[Pixel coordinate grounding data]
:::
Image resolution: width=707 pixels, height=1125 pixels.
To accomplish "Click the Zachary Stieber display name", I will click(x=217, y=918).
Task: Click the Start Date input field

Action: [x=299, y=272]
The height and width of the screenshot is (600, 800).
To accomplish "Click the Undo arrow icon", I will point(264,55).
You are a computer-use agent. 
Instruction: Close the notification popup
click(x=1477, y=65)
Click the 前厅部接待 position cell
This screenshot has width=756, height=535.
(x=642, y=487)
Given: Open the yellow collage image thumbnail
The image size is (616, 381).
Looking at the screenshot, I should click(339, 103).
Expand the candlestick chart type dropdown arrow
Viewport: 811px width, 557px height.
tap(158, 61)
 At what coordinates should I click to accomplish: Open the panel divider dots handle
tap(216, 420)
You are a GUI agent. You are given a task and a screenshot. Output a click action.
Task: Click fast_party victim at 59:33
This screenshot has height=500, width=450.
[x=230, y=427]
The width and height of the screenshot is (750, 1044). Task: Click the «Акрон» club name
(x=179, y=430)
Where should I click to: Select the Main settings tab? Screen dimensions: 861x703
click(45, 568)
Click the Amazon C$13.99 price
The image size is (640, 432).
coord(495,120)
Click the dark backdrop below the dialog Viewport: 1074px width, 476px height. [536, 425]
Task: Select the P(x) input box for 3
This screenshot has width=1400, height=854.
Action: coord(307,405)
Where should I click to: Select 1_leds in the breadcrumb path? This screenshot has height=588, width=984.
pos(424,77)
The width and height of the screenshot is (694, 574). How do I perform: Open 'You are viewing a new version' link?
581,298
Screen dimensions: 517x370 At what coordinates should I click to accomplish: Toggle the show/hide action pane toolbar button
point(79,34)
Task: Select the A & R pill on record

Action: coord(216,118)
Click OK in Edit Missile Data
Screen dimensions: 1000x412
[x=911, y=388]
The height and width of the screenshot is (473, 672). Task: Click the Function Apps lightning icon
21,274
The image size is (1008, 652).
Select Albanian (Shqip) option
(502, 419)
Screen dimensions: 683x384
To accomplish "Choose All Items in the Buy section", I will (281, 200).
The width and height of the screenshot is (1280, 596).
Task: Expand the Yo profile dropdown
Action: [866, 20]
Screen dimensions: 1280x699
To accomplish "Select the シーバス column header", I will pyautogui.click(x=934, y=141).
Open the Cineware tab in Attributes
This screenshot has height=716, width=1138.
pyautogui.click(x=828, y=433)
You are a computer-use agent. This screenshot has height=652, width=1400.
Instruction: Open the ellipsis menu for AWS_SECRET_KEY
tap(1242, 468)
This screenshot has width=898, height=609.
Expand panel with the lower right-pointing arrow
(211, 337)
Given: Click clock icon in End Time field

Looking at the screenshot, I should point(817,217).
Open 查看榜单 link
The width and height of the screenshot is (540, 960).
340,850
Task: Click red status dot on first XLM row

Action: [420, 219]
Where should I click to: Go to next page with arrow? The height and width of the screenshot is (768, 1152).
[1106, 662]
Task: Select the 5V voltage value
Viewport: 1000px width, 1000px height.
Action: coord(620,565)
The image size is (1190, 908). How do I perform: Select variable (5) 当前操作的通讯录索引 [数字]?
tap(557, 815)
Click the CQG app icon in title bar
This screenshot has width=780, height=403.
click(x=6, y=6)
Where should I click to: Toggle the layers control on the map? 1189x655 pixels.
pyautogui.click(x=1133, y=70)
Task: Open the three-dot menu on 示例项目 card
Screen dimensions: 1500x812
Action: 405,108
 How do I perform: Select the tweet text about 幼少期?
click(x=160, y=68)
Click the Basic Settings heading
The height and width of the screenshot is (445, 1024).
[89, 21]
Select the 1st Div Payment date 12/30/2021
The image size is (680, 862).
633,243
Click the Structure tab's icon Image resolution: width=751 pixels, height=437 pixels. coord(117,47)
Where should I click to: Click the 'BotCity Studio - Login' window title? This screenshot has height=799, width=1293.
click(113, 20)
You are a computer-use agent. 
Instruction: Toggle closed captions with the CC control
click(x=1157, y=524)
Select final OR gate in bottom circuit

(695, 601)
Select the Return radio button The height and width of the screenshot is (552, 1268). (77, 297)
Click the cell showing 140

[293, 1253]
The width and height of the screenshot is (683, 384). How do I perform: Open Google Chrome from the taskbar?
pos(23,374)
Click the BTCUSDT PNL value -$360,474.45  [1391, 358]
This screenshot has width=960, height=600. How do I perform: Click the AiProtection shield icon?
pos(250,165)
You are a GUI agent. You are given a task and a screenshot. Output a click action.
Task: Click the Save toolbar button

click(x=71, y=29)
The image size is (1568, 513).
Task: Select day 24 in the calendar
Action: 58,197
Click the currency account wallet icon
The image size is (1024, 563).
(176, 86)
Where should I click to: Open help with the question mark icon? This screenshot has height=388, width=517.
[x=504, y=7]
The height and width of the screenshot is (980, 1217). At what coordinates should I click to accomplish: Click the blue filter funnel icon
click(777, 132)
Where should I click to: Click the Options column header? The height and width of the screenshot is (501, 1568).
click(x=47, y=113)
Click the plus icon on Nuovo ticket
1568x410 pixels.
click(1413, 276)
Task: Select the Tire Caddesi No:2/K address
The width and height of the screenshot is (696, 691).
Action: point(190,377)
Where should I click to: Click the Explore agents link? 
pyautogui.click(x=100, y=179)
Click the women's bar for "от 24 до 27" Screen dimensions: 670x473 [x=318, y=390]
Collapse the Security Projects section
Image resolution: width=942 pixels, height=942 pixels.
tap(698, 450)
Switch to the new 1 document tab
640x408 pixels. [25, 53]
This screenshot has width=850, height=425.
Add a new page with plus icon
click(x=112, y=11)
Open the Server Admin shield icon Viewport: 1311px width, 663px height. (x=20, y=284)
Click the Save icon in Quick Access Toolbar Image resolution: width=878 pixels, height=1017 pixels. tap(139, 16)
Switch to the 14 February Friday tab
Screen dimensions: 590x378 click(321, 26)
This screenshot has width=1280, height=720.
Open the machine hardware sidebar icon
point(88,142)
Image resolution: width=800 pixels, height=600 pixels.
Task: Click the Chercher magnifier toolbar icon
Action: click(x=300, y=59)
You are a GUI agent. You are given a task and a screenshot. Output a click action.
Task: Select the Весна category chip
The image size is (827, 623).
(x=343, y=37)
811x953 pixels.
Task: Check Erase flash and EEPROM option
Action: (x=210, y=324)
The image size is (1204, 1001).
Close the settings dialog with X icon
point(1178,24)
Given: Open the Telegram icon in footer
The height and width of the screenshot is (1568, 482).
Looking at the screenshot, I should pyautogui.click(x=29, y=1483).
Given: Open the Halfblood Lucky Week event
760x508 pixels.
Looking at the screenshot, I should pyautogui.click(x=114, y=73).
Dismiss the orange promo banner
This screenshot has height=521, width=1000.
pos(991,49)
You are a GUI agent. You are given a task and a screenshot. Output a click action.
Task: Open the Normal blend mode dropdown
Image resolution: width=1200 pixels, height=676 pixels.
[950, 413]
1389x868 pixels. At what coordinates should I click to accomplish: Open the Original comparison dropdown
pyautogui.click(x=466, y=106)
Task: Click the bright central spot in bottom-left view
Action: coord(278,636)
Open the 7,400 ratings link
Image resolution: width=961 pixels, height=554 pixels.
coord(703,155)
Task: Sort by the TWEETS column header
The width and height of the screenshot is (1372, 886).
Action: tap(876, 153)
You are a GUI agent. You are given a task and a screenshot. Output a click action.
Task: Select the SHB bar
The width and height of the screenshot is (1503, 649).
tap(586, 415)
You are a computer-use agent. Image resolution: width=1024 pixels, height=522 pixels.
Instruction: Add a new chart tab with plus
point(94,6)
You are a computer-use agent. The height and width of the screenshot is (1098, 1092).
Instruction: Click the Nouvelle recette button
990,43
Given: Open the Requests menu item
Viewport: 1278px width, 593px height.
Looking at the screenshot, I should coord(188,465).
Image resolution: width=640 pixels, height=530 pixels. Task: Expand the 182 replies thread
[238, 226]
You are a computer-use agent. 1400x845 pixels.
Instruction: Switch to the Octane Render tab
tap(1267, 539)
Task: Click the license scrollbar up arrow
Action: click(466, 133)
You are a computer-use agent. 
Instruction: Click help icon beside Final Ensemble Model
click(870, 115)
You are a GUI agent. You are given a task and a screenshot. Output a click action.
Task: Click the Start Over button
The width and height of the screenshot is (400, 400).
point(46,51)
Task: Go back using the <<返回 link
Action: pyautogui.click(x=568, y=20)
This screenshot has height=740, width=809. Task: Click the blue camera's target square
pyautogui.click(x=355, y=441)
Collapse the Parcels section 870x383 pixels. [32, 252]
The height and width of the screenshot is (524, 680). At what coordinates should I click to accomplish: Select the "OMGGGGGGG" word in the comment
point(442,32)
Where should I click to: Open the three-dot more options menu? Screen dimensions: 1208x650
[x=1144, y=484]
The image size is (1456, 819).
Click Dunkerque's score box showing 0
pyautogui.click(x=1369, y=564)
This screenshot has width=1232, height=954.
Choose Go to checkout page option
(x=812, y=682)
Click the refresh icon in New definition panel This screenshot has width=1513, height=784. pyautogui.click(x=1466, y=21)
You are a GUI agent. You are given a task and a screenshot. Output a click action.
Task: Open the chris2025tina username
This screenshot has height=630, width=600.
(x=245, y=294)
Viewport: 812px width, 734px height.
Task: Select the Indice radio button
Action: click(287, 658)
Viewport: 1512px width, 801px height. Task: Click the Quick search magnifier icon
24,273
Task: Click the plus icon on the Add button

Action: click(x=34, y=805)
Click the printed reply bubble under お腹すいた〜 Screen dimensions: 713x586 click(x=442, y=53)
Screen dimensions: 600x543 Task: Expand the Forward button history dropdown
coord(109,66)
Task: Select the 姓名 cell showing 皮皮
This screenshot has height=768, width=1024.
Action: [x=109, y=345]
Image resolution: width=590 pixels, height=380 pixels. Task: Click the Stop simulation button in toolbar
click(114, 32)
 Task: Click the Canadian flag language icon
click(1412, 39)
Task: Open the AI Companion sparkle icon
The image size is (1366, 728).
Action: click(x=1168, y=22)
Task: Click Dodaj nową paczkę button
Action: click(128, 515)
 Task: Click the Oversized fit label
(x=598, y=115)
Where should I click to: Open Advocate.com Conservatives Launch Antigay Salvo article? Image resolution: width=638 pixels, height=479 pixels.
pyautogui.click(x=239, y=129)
:::
Work order | Write out every line from the data above that includes "computer".

Output below |
You are a computer-use agent. 
You are a computer-use agent. This screenshot has height=652, width=1400.
You are a computer-use agent. 
You are a computer-use agent. Image resolution: width=1024 pixels, height=522 pixels.
You are a computer-use agent. The height and width of the screenshot is (1098, 1092).
You are a computer-use agent. 1400x845 pixels.
You are a computer-use agent. 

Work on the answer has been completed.